▶ Provided data
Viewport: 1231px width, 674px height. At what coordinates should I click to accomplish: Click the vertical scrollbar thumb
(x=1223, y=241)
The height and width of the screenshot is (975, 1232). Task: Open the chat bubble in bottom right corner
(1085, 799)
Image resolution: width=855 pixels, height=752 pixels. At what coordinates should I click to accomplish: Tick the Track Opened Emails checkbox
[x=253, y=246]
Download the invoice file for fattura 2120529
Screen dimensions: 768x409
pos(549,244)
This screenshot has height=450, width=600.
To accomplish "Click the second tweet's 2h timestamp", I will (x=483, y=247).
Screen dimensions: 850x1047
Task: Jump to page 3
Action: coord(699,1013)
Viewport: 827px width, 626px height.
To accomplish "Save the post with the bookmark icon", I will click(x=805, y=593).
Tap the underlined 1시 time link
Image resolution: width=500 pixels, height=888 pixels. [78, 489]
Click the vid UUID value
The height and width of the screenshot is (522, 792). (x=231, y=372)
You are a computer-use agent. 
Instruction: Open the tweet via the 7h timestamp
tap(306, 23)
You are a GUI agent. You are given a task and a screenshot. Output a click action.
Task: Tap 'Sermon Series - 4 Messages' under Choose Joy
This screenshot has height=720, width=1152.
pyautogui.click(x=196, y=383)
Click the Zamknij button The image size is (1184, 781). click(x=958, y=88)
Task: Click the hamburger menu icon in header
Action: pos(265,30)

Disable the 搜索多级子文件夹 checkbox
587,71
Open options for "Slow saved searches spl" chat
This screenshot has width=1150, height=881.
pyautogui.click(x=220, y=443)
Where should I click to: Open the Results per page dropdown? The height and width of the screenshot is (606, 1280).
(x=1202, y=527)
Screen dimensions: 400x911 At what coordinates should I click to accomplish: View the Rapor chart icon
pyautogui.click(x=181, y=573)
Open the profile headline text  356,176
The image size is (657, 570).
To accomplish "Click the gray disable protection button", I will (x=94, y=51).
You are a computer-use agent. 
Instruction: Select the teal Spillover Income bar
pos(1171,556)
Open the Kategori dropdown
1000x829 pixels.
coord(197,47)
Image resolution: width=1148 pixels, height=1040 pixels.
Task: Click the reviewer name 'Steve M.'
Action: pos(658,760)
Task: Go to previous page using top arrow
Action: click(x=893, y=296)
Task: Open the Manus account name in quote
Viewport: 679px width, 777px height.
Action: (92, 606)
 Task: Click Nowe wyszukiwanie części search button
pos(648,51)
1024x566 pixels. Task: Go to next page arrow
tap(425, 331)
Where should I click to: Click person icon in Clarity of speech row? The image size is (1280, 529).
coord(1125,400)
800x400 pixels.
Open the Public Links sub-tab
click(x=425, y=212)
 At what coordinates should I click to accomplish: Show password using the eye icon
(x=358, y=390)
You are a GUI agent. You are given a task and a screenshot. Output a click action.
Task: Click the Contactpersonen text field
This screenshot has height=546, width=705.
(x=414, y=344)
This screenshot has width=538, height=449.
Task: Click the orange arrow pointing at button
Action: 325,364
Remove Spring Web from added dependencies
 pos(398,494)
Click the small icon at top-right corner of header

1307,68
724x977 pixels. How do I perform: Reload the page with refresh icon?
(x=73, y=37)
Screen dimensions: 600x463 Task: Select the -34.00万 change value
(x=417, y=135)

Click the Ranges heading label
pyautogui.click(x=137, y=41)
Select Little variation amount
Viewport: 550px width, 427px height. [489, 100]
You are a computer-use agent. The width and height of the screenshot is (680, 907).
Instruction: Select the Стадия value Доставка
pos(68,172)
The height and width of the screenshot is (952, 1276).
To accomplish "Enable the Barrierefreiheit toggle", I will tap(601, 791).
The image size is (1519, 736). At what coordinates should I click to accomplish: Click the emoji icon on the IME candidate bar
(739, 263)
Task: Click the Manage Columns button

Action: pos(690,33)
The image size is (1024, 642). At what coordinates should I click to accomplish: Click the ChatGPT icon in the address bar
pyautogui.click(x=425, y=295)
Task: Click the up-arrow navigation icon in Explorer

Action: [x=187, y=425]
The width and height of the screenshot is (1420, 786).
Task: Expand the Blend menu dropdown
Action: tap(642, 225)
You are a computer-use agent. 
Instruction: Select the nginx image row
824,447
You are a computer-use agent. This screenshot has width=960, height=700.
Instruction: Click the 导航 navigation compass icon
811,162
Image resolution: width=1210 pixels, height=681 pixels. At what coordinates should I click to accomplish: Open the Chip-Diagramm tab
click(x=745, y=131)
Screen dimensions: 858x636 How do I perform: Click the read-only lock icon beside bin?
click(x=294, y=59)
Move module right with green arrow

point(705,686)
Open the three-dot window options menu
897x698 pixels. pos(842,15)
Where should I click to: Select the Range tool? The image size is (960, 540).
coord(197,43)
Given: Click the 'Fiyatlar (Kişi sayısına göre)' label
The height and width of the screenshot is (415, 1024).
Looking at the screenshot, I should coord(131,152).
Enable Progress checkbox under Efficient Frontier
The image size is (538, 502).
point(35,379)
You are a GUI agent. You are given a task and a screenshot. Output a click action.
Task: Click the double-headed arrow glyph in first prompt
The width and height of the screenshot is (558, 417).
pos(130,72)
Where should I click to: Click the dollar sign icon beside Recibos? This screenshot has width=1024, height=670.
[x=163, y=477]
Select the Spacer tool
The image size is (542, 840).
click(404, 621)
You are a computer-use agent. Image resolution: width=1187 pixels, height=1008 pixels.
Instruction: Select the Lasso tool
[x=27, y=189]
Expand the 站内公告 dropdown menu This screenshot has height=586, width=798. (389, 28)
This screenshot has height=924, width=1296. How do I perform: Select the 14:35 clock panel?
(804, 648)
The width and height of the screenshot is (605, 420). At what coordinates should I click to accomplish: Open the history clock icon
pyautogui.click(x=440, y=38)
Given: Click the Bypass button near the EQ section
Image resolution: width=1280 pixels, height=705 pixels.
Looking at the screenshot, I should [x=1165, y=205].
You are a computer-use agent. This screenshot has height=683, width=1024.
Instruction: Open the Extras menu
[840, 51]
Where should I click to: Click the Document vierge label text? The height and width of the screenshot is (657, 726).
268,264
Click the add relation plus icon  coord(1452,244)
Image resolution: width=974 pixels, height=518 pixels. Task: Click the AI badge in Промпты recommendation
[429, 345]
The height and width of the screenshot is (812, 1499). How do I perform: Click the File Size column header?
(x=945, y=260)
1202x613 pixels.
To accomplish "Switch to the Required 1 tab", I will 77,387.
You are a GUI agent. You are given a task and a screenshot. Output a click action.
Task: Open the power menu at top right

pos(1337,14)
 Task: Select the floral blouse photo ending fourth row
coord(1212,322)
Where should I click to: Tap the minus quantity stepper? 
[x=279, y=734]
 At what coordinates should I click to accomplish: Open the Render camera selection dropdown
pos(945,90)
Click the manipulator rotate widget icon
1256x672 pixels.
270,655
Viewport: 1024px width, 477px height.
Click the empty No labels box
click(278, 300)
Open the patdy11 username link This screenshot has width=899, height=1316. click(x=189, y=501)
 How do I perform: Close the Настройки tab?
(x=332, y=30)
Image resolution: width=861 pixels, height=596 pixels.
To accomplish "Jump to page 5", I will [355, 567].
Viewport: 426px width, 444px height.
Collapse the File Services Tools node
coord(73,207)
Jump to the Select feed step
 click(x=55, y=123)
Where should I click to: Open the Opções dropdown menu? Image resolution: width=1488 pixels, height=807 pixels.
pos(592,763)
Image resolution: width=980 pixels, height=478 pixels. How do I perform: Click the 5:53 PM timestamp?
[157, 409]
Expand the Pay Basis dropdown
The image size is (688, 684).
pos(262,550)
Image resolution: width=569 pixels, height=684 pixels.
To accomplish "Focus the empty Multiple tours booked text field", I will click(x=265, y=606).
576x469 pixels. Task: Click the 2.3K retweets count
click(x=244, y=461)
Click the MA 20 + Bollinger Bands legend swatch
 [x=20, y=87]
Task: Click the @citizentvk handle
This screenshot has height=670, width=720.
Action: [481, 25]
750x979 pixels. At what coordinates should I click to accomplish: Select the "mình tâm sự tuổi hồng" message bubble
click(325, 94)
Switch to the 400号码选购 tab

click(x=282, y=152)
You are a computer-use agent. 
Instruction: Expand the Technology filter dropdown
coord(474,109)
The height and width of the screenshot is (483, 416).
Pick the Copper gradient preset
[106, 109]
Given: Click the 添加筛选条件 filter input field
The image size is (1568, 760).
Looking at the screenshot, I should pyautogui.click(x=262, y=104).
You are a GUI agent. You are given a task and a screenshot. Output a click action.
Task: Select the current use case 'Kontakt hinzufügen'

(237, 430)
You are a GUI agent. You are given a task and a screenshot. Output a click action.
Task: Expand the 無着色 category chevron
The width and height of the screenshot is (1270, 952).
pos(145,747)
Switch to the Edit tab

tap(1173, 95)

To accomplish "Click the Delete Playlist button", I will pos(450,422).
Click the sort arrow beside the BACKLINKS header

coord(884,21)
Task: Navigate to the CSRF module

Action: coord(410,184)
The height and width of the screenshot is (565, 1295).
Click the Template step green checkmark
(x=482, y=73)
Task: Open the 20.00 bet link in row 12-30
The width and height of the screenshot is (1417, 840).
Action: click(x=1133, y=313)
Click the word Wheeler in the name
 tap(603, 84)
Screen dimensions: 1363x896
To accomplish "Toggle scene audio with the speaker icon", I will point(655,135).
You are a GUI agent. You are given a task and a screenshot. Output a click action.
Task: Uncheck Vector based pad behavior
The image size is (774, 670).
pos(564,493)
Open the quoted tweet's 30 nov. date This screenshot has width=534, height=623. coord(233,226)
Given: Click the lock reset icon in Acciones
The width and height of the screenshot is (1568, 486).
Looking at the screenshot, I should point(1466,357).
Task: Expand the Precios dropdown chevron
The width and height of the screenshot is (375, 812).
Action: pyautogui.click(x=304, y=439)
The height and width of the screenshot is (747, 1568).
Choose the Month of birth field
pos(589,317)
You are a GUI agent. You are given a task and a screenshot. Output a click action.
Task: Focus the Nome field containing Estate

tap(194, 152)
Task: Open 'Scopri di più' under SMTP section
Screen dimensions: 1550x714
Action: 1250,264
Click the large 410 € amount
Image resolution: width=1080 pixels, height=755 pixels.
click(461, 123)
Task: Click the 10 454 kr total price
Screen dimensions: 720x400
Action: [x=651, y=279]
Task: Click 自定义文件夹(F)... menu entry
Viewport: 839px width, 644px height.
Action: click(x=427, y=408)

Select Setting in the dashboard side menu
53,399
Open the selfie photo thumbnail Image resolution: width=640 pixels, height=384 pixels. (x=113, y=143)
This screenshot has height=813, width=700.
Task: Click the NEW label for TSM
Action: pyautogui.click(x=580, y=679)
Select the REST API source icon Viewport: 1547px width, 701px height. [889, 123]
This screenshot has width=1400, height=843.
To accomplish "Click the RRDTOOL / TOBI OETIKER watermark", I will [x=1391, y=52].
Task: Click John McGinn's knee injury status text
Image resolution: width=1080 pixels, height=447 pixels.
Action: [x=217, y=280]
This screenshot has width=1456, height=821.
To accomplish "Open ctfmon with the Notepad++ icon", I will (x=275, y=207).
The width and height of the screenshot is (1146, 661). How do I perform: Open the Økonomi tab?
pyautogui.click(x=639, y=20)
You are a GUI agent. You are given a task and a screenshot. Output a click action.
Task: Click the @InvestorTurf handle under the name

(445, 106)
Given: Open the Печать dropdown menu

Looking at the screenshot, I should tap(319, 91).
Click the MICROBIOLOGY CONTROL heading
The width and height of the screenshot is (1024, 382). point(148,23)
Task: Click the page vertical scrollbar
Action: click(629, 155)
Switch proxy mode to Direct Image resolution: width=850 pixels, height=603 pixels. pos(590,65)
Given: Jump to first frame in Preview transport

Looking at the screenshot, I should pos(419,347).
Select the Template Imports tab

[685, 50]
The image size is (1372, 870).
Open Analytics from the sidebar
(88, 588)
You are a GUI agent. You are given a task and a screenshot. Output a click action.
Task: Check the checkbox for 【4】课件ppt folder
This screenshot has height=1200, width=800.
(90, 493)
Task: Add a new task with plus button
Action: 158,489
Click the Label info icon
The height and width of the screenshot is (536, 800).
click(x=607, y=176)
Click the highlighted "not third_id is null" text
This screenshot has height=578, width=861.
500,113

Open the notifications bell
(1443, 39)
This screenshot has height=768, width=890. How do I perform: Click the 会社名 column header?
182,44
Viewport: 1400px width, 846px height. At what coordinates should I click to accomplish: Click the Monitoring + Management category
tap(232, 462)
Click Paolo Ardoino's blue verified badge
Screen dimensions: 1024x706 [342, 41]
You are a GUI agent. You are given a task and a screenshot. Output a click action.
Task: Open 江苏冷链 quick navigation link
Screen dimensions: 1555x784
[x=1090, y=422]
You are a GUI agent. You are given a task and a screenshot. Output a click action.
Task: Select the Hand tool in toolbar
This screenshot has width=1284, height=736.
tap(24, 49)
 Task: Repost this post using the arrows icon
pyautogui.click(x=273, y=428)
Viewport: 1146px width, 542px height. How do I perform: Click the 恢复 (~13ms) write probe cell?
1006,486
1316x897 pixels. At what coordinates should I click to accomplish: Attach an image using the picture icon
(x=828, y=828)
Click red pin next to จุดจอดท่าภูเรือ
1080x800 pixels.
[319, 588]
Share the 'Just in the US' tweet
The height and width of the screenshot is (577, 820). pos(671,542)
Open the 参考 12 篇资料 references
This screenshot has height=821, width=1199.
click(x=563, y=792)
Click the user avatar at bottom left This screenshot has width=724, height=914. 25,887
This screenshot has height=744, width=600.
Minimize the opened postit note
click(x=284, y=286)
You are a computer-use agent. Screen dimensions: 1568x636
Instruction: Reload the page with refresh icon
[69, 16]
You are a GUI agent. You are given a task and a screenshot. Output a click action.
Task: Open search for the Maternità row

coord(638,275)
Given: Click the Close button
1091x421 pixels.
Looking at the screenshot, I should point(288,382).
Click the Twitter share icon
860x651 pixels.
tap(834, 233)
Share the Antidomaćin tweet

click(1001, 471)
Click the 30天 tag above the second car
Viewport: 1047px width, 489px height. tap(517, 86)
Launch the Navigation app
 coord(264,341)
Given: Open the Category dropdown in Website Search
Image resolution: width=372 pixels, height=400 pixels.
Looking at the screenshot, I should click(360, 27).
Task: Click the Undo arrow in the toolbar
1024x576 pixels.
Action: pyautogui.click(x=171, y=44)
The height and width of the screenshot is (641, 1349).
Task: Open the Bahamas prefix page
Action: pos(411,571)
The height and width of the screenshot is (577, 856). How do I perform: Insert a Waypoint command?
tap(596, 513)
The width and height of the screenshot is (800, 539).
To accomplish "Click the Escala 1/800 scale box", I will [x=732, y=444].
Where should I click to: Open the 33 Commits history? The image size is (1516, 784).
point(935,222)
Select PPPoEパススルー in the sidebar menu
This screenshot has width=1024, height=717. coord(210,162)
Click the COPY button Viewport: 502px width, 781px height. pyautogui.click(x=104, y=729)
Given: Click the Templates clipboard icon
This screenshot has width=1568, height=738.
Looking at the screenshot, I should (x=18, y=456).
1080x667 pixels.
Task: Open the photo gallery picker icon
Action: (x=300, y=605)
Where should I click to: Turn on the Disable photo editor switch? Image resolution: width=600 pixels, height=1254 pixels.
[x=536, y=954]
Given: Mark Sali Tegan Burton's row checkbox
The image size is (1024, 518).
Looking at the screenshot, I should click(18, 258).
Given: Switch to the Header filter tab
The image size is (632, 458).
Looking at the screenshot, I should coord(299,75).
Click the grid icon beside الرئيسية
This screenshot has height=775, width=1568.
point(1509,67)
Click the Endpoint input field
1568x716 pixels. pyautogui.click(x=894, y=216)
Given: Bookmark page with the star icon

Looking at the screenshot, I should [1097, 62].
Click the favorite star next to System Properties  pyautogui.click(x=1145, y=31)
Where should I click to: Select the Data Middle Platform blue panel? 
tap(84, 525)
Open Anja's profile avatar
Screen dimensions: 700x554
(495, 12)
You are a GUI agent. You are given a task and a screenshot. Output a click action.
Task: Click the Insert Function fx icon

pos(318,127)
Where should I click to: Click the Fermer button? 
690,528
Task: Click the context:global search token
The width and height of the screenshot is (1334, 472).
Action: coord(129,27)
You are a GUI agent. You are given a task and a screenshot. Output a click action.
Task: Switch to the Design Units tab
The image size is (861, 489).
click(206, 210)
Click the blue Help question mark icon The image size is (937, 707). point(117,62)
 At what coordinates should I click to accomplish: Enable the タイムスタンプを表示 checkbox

▶ Exercise aim
Across the data, tally the lines containing "chevron" and give back the number alone.

▶ Your solution
2